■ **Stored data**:
——————
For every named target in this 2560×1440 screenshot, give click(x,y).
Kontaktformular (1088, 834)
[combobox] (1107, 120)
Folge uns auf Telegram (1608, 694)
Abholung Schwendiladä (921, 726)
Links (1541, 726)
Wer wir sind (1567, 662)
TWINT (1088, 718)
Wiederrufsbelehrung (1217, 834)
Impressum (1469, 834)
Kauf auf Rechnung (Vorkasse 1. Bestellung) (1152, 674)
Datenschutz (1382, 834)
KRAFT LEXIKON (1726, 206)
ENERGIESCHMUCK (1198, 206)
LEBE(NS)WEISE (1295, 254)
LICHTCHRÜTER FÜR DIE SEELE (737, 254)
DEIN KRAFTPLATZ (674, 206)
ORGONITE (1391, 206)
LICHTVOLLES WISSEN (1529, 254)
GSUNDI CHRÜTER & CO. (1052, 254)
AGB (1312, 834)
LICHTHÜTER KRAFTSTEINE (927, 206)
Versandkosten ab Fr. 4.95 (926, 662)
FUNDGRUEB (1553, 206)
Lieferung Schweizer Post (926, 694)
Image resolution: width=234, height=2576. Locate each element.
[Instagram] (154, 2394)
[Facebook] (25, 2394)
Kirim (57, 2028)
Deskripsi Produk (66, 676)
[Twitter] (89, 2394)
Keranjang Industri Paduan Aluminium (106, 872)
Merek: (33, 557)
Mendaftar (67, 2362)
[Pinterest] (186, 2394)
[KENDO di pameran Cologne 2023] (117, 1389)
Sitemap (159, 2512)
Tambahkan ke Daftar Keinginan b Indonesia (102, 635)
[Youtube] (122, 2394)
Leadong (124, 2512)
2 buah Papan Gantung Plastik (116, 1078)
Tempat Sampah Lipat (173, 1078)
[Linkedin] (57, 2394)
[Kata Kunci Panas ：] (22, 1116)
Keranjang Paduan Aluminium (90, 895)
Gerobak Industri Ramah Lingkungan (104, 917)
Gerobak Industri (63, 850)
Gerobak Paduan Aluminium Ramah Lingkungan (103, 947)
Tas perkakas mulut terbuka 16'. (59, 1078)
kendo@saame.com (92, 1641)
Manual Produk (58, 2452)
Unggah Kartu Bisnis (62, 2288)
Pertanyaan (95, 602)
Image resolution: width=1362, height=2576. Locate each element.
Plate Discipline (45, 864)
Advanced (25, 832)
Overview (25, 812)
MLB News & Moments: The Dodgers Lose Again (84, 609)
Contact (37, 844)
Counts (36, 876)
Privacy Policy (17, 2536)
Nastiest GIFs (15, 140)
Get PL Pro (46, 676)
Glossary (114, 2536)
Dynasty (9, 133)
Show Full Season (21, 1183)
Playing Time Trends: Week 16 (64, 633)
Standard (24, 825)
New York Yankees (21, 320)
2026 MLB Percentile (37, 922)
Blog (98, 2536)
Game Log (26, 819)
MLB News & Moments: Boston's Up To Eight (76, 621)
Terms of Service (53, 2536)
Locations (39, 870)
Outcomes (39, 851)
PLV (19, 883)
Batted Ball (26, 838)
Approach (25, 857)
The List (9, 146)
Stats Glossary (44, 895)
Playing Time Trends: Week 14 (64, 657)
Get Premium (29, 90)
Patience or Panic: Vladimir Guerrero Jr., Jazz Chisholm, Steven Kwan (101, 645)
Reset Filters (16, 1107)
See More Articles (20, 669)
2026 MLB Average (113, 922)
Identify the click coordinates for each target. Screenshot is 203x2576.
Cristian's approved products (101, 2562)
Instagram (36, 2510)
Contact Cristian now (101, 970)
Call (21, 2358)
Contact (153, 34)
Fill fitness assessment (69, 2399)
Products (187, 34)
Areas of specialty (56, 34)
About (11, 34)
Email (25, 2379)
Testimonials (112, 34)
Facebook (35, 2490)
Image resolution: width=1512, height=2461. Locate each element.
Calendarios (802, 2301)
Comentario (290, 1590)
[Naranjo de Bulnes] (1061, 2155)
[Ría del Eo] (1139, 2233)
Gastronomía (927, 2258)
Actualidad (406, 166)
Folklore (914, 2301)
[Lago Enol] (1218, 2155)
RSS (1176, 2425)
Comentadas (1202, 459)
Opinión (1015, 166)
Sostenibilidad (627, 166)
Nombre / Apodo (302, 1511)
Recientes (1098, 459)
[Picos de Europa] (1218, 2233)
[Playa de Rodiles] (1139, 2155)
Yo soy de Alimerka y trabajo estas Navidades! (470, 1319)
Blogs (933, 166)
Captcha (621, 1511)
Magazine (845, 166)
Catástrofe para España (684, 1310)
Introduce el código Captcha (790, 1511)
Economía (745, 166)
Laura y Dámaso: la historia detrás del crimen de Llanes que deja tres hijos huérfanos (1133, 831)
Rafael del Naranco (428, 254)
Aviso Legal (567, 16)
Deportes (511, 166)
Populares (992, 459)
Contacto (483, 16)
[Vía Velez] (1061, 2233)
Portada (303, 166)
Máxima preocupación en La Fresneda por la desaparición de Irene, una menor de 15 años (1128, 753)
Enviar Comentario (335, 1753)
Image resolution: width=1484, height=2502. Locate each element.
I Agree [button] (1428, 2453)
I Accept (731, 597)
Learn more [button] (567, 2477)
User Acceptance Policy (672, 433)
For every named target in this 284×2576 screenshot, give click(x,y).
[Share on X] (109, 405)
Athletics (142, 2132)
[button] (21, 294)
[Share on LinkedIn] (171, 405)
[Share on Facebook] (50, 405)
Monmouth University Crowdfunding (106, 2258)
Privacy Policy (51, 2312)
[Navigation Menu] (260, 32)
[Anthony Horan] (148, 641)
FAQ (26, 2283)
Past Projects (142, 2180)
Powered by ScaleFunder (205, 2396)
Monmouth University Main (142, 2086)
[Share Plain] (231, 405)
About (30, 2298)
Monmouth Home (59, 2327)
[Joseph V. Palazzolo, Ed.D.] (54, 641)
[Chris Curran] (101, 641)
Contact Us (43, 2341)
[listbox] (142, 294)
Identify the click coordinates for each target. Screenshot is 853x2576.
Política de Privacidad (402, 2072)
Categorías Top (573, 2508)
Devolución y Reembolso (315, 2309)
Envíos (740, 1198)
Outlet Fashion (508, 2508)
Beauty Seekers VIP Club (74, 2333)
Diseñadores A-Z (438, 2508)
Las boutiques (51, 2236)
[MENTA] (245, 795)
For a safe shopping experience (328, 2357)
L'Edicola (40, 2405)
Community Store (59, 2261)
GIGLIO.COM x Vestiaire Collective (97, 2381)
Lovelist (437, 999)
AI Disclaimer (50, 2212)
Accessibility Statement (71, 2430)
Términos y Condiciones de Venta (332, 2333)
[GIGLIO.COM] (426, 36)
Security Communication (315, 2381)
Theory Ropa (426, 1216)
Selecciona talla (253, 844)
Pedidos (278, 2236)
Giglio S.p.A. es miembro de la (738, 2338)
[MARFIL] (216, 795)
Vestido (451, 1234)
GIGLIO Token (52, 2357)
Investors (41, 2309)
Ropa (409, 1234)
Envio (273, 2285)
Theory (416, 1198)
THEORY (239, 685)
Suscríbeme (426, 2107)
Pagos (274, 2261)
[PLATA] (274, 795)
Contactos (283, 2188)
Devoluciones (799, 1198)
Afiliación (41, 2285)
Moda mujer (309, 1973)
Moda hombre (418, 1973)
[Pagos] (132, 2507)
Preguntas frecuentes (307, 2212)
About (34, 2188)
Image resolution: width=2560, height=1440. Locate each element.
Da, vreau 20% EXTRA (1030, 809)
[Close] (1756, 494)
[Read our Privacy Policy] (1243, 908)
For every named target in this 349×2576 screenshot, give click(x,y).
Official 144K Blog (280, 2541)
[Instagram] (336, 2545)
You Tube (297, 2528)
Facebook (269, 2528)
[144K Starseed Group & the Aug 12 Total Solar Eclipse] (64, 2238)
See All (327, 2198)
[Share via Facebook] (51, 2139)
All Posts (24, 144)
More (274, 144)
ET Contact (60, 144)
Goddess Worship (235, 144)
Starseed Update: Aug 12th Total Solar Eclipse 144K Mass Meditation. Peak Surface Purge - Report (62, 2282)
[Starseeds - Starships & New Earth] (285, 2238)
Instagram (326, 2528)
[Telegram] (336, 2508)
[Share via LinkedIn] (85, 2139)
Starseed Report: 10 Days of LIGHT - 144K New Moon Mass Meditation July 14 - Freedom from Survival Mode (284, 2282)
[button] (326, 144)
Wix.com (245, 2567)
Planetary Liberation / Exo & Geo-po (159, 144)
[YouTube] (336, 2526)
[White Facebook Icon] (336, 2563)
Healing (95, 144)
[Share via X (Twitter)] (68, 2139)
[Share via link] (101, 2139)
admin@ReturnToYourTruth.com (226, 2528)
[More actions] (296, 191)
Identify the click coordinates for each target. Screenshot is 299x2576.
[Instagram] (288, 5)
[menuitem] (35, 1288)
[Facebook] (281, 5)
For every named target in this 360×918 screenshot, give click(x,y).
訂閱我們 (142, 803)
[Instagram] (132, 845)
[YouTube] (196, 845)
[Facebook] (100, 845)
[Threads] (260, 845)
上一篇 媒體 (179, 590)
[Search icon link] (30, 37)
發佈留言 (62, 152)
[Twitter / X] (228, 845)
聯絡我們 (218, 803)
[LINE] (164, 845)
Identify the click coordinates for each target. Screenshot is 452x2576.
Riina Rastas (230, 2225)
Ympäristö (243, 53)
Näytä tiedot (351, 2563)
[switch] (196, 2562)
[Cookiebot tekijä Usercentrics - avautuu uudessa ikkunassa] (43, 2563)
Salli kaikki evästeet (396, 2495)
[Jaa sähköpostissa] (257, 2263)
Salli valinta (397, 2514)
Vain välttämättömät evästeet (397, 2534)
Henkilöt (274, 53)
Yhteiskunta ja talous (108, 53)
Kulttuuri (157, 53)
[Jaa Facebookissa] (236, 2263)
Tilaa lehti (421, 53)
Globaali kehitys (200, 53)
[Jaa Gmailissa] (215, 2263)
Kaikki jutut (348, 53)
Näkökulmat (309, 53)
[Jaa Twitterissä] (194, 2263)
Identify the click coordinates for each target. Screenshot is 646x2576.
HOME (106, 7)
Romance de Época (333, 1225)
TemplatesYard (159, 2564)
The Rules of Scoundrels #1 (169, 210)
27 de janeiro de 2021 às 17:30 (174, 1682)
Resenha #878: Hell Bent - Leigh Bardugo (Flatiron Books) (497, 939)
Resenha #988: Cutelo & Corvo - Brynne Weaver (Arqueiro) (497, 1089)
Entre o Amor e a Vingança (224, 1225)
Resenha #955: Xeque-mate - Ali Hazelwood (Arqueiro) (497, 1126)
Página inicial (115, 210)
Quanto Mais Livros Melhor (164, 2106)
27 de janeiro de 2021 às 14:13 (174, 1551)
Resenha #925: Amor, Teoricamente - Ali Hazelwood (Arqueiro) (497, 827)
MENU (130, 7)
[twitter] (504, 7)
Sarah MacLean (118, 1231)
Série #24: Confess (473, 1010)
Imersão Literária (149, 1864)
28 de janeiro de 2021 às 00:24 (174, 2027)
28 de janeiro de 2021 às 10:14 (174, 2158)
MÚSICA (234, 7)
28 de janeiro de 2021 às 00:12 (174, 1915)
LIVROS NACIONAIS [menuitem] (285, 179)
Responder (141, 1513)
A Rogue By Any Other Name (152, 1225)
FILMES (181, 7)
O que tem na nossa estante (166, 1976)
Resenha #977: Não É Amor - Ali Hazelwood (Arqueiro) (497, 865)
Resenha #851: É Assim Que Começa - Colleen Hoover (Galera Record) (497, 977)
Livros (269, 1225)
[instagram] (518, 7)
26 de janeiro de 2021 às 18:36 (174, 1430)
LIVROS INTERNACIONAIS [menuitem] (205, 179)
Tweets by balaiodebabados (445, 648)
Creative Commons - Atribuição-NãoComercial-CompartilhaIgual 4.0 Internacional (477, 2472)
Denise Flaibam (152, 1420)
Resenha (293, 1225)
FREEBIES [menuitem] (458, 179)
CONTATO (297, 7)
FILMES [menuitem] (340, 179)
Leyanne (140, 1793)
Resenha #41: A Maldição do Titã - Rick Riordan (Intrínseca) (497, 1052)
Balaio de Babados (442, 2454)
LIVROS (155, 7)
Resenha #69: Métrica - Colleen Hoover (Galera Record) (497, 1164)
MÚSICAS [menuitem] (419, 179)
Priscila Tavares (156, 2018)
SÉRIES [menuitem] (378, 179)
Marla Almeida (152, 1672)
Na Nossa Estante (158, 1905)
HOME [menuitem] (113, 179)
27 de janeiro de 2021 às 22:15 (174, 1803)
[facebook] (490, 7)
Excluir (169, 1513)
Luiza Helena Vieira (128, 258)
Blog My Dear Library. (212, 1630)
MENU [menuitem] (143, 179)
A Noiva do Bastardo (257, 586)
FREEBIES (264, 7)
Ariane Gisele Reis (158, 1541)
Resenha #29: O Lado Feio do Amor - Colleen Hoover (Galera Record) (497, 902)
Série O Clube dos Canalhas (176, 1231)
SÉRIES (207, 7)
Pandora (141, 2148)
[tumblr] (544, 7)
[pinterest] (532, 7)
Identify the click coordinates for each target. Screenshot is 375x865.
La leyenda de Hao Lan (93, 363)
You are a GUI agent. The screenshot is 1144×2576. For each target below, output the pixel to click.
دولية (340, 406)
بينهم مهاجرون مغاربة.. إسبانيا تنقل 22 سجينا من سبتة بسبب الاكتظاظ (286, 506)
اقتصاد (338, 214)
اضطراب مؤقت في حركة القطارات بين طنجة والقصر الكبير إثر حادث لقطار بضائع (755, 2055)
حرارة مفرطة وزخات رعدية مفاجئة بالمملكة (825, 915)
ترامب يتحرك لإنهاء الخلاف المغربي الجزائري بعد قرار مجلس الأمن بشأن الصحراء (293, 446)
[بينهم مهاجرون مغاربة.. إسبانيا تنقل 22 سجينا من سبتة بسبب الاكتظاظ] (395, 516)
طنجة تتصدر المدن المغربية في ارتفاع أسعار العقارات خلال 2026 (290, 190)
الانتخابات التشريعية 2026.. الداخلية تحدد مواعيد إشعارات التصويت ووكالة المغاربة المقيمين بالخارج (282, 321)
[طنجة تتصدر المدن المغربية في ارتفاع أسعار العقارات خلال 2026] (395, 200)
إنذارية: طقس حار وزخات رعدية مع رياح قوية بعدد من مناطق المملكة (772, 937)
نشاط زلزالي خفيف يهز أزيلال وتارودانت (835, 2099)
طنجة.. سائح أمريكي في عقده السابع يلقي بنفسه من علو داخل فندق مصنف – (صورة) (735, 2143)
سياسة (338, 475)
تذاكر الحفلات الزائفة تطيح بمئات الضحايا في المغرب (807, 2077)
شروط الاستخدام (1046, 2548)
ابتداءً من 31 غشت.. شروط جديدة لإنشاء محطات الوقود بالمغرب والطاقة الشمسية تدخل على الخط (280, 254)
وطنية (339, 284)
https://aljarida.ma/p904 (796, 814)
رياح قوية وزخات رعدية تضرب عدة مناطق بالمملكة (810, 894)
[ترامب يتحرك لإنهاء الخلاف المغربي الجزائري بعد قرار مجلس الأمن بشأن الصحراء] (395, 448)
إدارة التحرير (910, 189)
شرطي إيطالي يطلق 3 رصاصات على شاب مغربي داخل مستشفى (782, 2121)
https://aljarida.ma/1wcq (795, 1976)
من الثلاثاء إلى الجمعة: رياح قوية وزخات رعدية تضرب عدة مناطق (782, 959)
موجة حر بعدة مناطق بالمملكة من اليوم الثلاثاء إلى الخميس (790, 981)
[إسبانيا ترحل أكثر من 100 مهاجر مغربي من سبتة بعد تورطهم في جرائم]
——————
■ **Exercise**:
Please return the lines above that run from the line containing "FUNDGRUEB (1553, 206)" to the line containing "Instagram (36, 2510)", inclusive, exactly and with no other lines.

■ **Solution for this task**:
FUNDGRUEB (1553, 206)
Lieferung Schweizer Post (926, 694)
Image resolution: width=234, height=2576. Locate each element.
[Instagram] (154, 2394)
[Facebook] (25, 2394)
Kirim (57, 2028)
Deskripsi Produk (66, 676)
[Twitter] (89, 2394)
Keranjang Industri Paduan Aluminium (106, 872)
Merek: (33, 557)
Mendaftar (67, 2362)
[Pinterest] (186, 2394)
[KENDO di pameran Cologne 2023] (117, 1389)
Sitemap (159, 2512)
Tambahkan ke Daftar Keinginan b Indonesia (102, 635)
[Youtube] (122, 2394)
Leadong (124, 2512)
2 buah Papan Gantung Plastik (116, 1078)
Tempat Sampah Lipat (173, 1078)
[Linkedin] (57, 2394)
[Kata Kunci Panas ：] (22, 1116)
Keranjang Paduan Aluminium (90, 895)
Gerobak Industri Ramah Lingkungan (104, 917)
Gerobak Industri (63, 850)
Gerobak Paduan Aluminium Ramah Lingkungan (103, 947)
Tas perkakas mulut terbuka 16'. (59, 1078)
kendo@saame.com (92, 1641)
Manual Produk (58, 2452)
Unggah Kartu Bisnis (62, 2288)
Pertanyaan (95, 602)
Image resolution: width=1362, height=2576. Locate each element.
Plate Discipline (45, 864)
Advanced (25, 832)
Overview (25, 812)
MLB News & Moments: The Dodgers Lose Again (84, 609)
Contact (37, 844)
Counts (36, 876)
Privacy Policy (17, 2536)
Nastiest GIFs (15, 140)
Get PL Pro (46, 676)
Glossary (114, 2536)
Dynasty (9, 133)
Show Full Season (21, 1183)
Playing Time Trends: Week 16 (64, 633)
Standard (24, 825)
New York Yankees (21, 320)
2026 MLB Percentile (37, 922)
Blog (98, 2536)
Game Log (26, 819)
MLB News & Moments: Boston's Up To Eight (76, 621)
Terms of Service (53, 2536)
Locations (39, 870)
Outcomes (39, 851)
PLV (19, 883)
Batted Ball (26, 838)
Approach (25, 857)
The List (9, 146)
Stats Glossary (44, 895)
Playing Time Trends: Week 14 (64, 657)
Get Premium (29, 90)
Patience or Panic: Vladimir Guerrero Jr., Jazz Chisholm, Steven Kwan (101, 645)
Reset Filters (16, 1107)
See More Articles (20, 669)
2026 MLB Average (113, 922)
Identify the click coordinates for each target. Screenshot is 203x2576.
Cristian's approved products (101, 2562)
Instagram (36, 2510)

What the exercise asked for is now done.